__Short task__
Find every line below that contains the word "what", and copy each of those lines in full.
┌─ Material for this task
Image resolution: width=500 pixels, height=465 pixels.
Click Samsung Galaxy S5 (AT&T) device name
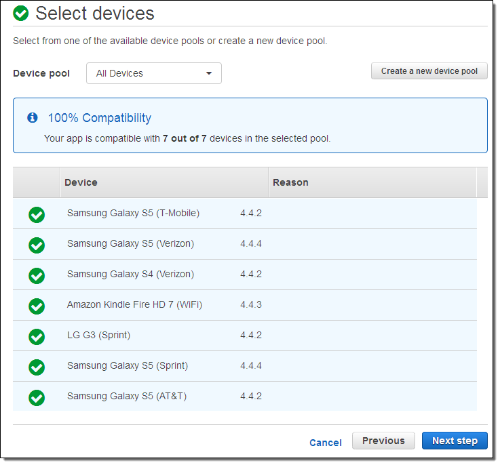126,396

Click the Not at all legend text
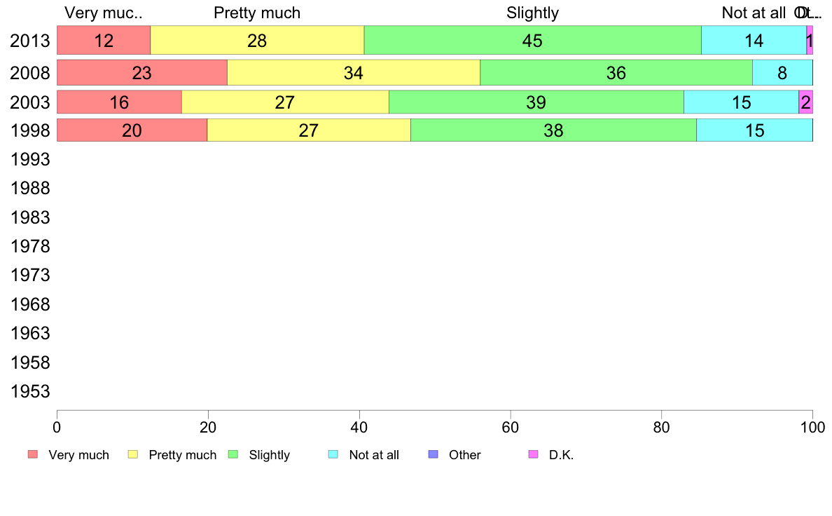pos(374,455)
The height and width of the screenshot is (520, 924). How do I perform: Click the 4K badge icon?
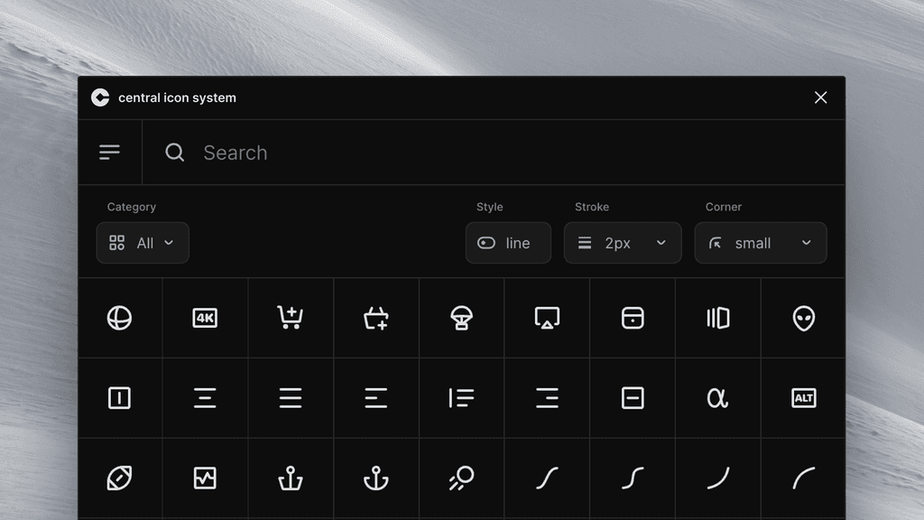tap(205, 318)
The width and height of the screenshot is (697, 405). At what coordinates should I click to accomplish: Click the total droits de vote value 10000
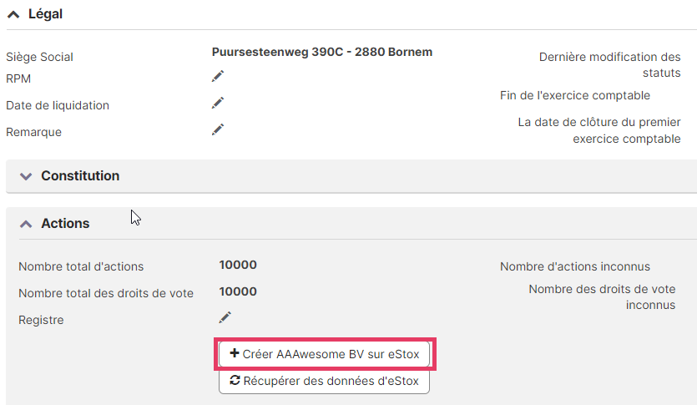[x=238, y=291]
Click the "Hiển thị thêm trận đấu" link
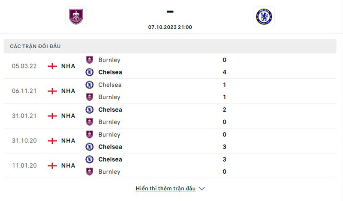Image resolution: width=343 pixels, height=201 pixels. click(165, 189)
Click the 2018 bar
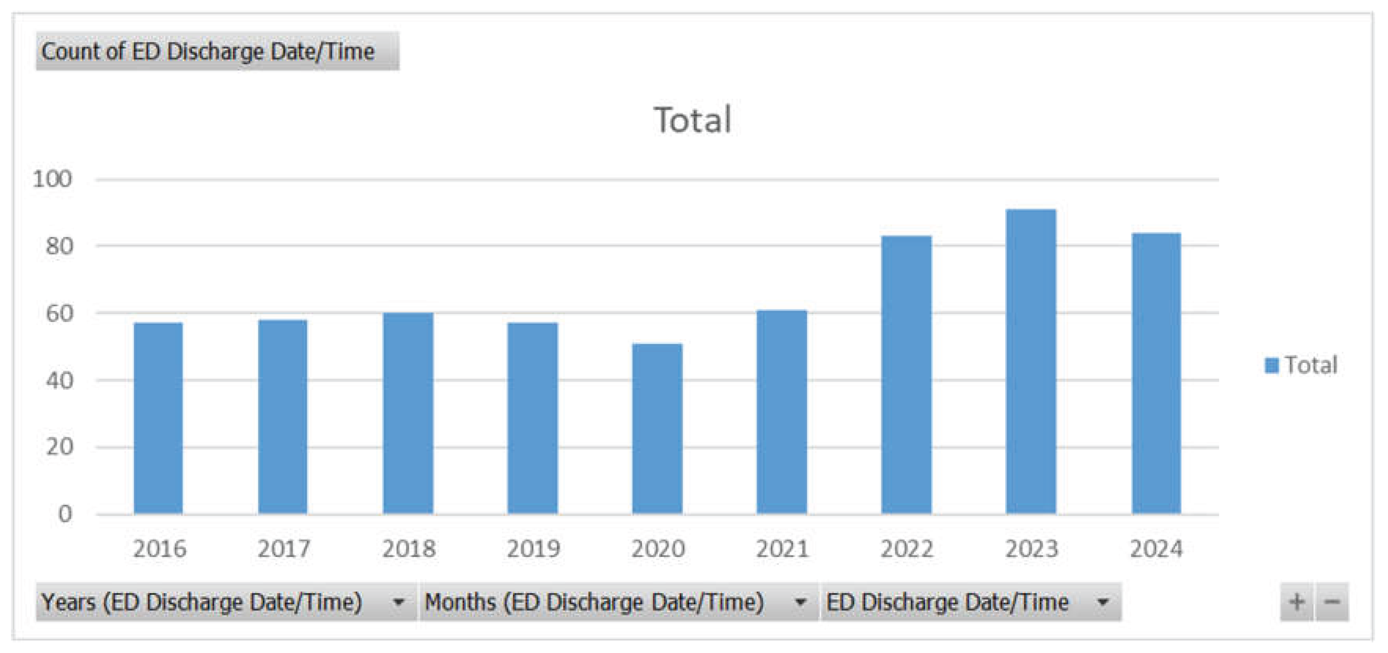The height and width of the screenshot is (653, 1388). pyautogui.click(x=408, y=413)
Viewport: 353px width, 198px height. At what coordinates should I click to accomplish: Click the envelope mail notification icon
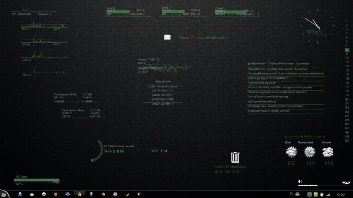167,37
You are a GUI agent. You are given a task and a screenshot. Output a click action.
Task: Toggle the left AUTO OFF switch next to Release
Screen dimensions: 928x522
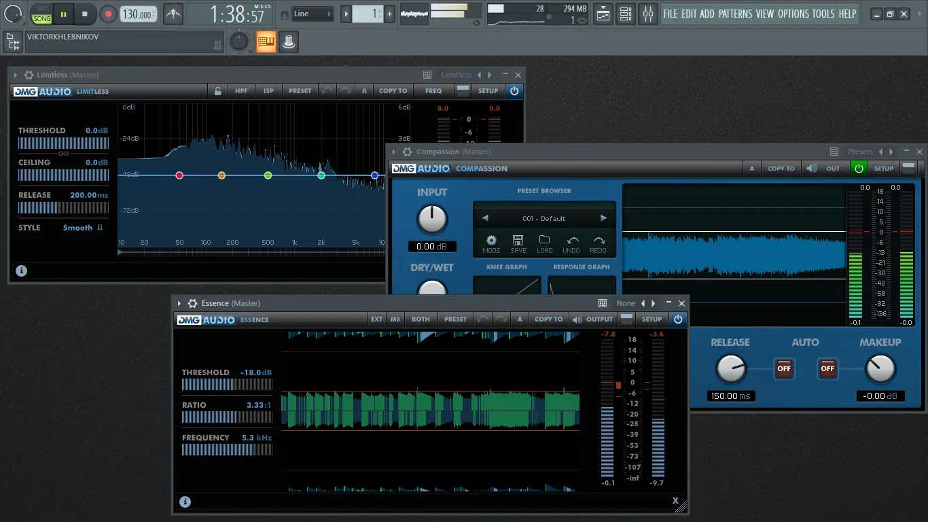784,368
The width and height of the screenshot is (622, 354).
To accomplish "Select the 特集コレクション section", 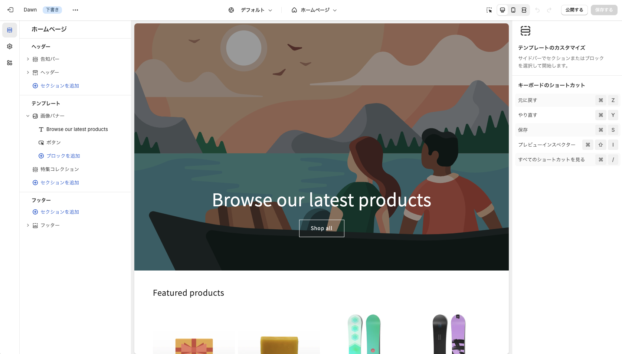I will click(59, 169).
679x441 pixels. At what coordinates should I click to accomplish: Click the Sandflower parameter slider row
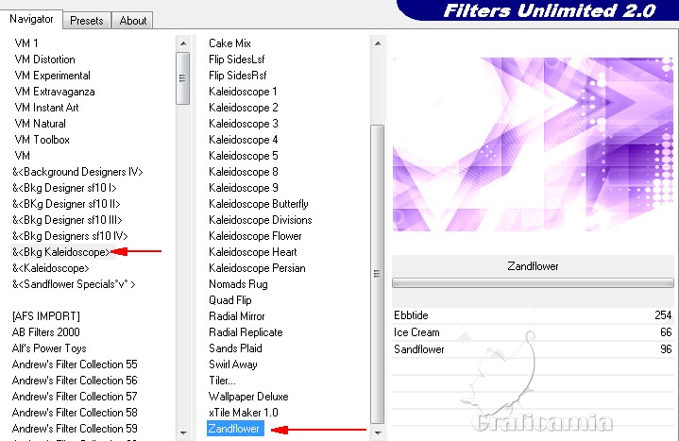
└─
__Response to the exercise__
The width and height of the screenshot is (697, 405). At what coordinates should I click to accomplish: Click the total droits de vote value 10000
Viewport: 353px width, 198px height. At what coordinates should I click to accomplish: Click the envelope mail notification icon
679x441 pixels. At what coordinates should I click to accomplish: Click the Sandflower parameter slider row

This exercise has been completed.